Saya berpikir singkat, memang ada hal yang membuat saya kecewa, urusan asmara. Apakah saya harus mengatakannya? Akhirnya...
"Ada bu," jawab saya mantap.
"Saya pernah sangat percaya sama orang tapi orang tersebut mengkhianati saya. Dia adalah mantan saya..." 
Oh My God! Saat itu juga saya tidak menyangka saya bisa mengatakan hal tersebut dengan jujur, cerita pun mengalir lancar, dan tidak disangka beliau sangat excited menanggapinya. 
"Nggak apa-apa nih kamu nggak nikah dulu kalau diterima di Gerakan ini?" tanggapan pewawancara sambil tertawa.
Sambil tertawa saya menjawab, "Nggak apa-apa bu, saya masih muda kok..."

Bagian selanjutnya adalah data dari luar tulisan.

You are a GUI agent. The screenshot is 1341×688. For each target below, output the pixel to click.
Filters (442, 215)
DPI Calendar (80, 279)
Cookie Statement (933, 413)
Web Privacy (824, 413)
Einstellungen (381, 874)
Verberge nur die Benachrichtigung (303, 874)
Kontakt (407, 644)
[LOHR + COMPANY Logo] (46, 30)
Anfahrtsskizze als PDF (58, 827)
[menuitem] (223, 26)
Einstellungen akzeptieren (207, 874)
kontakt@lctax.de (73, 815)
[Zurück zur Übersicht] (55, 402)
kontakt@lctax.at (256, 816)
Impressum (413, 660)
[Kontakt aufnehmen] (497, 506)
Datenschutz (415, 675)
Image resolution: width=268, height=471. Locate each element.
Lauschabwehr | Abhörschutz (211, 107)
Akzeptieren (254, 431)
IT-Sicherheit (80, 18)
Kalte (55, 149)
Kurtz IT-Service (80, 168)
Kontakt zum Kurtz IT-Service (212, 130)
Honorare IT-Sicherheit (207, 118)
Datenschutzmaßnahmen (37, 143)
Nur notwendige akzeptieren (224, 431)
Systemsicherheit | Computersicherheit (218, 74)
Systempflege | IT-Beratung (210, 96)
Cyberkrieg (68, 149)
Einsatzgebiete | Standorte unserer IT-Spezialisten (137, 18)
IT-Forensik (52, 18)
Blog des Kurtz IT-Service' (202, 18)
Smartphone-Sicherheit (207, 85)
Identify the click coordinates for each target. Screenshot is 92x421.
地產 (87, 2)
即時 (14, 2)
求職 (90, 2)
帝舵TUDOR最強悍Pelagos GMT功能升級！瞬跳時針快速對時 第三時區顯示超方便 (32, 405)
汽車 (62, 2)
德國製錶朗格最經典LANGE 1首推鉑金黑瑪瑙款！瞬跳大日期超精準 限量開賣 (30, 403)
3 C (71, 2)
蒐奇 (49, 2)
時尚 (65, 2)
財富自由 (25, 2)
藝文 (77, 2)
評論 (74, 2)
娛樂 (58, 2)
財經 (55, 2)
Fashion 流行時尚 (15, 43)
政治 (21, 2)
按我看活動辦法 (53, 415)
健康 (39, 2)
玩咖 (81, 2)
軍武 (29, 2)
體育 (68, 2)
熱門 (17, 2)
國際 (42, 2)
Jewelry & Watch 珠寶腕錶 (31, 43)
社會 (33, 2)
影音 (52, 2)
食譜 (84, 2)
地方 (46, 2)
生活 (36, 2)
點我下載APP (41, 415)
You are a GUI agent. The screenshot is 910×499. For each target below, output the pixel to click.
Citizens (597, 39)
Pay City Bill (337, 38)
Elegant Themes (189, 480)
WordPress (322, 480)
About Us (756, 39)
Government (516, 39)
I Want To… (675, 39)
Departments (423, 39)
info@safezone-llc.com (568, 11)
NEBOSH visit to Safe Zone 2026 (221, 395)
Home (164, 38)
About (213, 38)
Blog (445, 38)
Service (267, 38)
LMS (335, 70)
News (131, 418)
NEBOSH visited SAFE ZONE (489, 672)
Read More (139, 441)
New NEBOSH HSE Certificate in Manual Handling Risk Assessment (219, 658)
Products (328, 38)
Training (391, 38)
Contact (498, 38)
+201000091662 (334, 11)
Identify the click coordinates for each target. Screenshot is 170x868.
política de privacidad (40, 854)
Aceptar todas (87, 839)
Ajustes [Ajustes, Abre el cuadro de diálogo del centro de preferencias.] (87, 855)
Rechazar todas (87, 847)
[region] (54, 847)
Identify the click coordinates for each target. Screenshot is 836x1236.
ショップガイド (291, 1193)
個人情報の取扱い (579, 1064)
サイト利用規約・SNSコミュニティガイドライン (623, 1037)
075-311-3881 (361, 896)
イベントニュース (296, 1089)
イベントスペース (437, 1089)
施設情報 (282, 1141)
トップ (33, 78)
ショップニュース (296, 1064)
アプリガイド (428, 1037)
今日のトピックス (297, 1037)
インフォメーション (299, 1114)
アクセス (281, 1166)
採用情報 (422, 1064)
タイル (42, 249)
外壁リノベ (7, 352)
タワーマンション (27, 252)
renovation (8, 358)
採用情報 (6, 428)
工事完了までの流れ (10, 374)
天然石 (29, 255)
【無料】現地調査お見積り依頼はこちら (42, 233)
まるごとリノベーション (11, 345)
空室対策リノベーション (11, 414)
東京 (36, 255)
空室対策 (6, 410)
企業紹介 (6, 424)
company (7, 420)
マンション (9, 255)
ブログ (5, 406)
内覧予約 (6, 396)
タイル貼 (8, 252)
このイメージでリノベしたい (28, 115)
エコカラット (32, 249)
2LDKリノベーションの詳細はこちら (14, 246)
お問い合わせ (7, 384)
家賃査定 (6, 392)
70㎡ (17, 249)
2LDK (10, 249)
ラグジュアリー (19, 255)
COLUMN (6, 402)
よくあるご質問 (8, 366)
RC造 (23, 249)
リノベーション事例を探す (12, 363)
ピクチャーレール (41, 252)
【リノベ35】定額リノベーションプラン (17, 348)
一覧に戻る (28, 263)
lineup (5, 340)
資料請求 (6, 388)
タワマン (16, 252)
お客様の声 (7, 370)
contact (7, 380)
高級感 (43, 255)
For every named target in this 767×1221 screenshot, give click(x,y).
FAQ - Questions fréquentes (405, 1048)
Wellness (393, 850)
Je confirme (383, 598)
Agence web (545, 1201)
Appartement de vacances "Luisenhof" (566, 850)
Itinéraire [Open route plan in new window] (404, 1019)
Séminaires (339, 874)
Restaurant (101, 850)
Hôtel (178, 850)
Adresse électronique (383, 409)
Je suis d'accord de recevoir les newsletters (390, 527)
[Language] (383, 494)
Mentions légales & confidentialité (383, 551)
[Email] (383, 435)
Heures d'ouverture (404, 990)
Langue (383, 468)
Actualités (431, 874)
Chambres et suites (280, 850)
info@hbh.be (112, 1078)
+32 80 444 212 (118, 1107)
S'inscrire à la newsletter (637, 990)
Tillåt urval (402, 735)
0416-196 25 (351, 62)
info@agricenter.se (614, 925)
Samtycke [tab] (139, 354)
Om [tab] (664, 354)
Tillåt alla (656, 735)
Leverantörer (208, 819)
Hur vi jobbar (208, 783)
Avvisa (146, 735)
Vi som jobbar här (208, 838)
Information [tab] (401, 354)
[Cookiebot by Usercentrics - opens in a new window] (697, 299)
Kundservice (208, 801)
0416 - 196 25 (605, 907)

"Kamu lucu banget sih...." beberapa kali pewawancara menanggapi dengan kalimat itu sambil tertawa, dan ia masih mengeksplor saya dengan pertanyaan yang sama beberapa kali meskipun waktunya sudah melebihi yang ditentukan. 
Dari sana saya belajar bahwa jujur dan nyaman dengan pewawancara adalah salah satu kunci utama untuk meyakinkan pewawancara kemudian membuat suasana menjadi mencair, ya meskipun hingga sekarang saya masih menanti pengumuman dari seleksi ini. 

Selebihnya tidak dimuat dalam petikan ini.